How is one to be a poet and a theologian? How is one to be figurative and clear? I feared that no one would understand me if I retreated to symbol and lyric. If I with precision painted polysemous images, if I with purpose elided quiet thoughts in a brushstroke, alluding without explaining. This is what poetry does, and what I could not do – or else I’d make no sense. I hated the thought of making no sense.
“Your whole argument is that poetry gives sense to us,” Long explained to me. “So show us. Do it.”
Or, as Danielle Nussberger (my other director), put it: “Perform a theo-poetic, Anne.”
I could not do it as the great Hans Urs von Balthasar did, or I would only end up imitating the befuddlement I was trying to resolve. His strange riddles of poetry and philosophy – these needed explaining. Yet I also needed to lend a sort of acting conviction to the explanation, give a certain embodiment to the idea. This was plain to all of us, though its execution remained unclear. We decided very early that I should include poetry of my own, but every one of us – directors and author together – expressed constant confusion over how my poetic works ought to be knitted into the dissertation chapters. Should I guide my reader into an interpretation, or was that a kind of violence committed against the art? (I, meanwhile, feared simple solipsism.) Should my poetry receive consistent attention, or should it stand as an enigmatic witness? Was there a middle ground? And how might the rest of my work imitate my poetic interpolations, or else risk schizophrenia? None of us really knew. The questions remained so difficult that some of these debates lasted into the last gasps of revision.
A theo-poetic is a hard thing, it turns out. A dangerous line to walk. Poetry risks becoming perfunctory, and prose risks confusion. Or if the poetry is too confusing, then the prose is too perfunctory. Christ could at worst receive expression as a fiction or as a math equation, and neither expression satisfies. So it is that when amalgamating genres – poetry and prose, figure and metaphysics, art and theology – one gambles against the high risk of leaving everyone from every original genre perplexed and angry, and thus confuting the fusion before it can run its course.

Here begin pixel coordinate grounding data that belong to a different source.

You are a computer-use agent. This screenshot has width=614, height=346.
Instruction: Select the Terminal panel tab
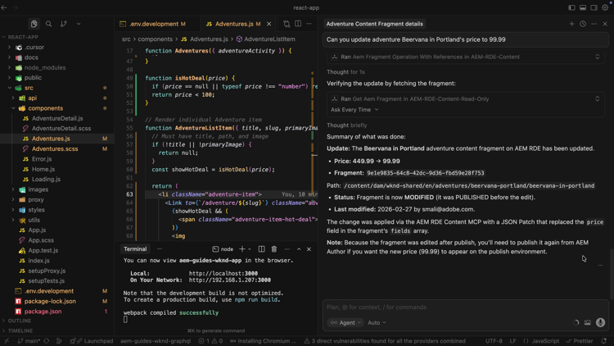tap(135, 249)

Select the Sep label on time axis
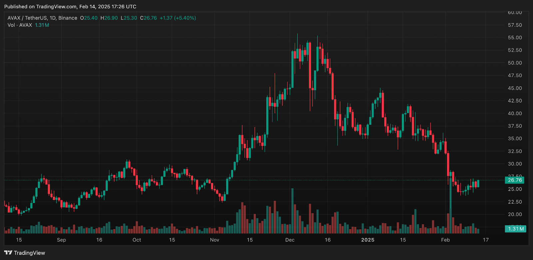61,240
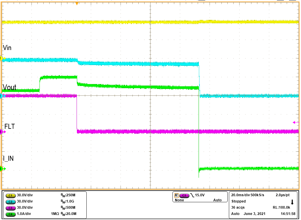The image size is (301, 220).
Task: Click the Vin waveform label
Action: click(7, 48)
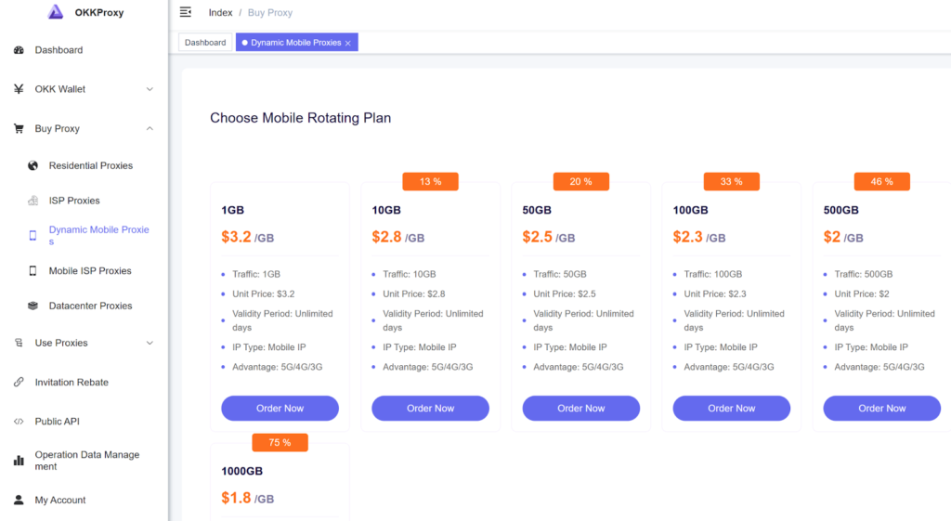Image resolution: width=951 pixels, height=521 pixels.
Task: Click the Invitation Rebate link icon
Action: (19, 383)
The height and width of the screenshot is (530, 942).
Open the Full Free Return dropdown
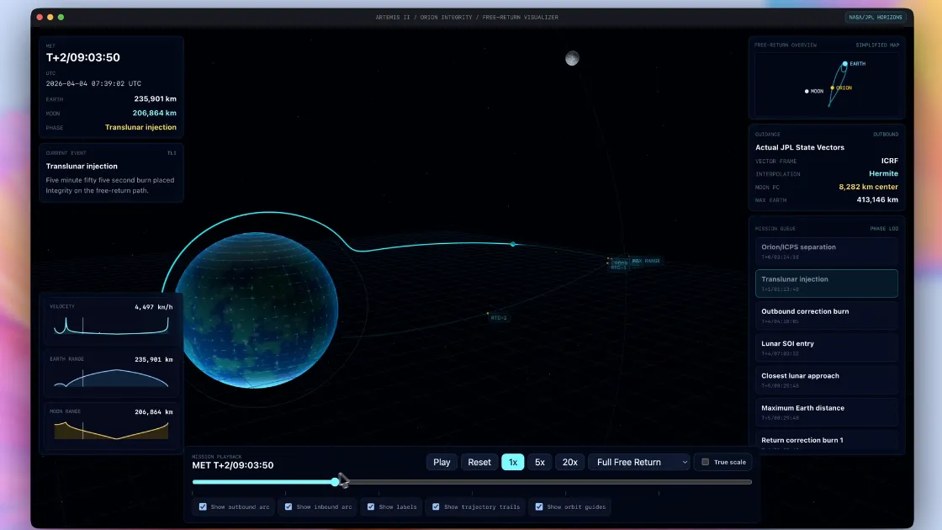(638, 462)
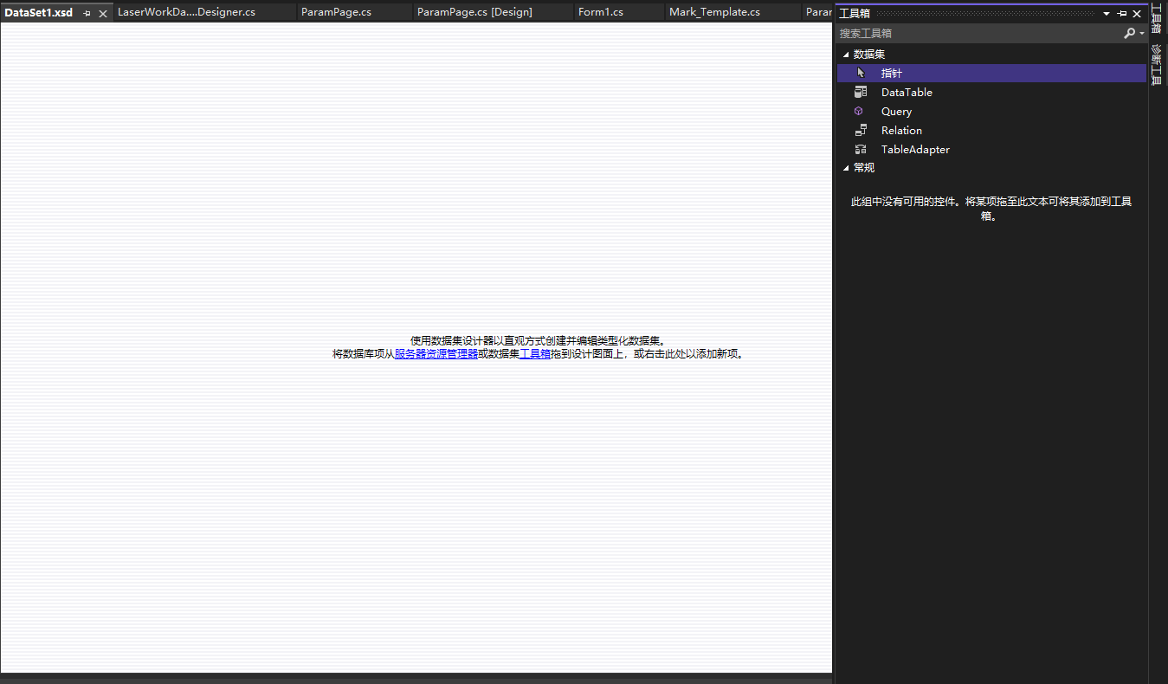Select the DataTable item in the Toolbox
The image size is (1168, 684).
[907, 92]
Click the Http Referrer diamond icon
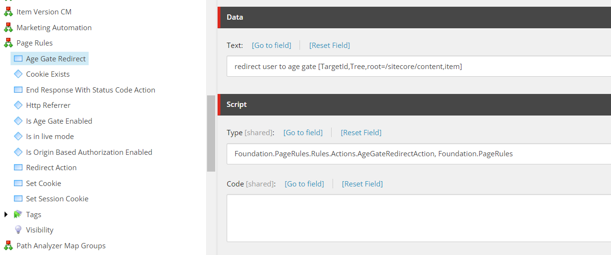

I did not know what to do, and by the end of the first draft of the entire work, I understood with painful clarity that I had not performed any theo-poetic at all. I had explained one – I had explained von Balthasar’s – but I had not accomplished one. If I could not do so, then von Balthasar’s brilliant poetic-theological marriage would remain something of a hallucination. It would prove itself the achievement of a singular genius, impossible to wider theology. A theo-poetic needed to be accomplished again in some way, and I had not done so. I knew I had not. The disjuncture between the elusiveness of my poems and the iron precision of my prose made my failure more obvious, as both emerged from the same brain and neither greeted one another in harmony. I felt the magnitude of my insufficiency, and it broke my heart. The whole thing glared at me with the empty eyes of a barren canvas: all neat and clean and wanting.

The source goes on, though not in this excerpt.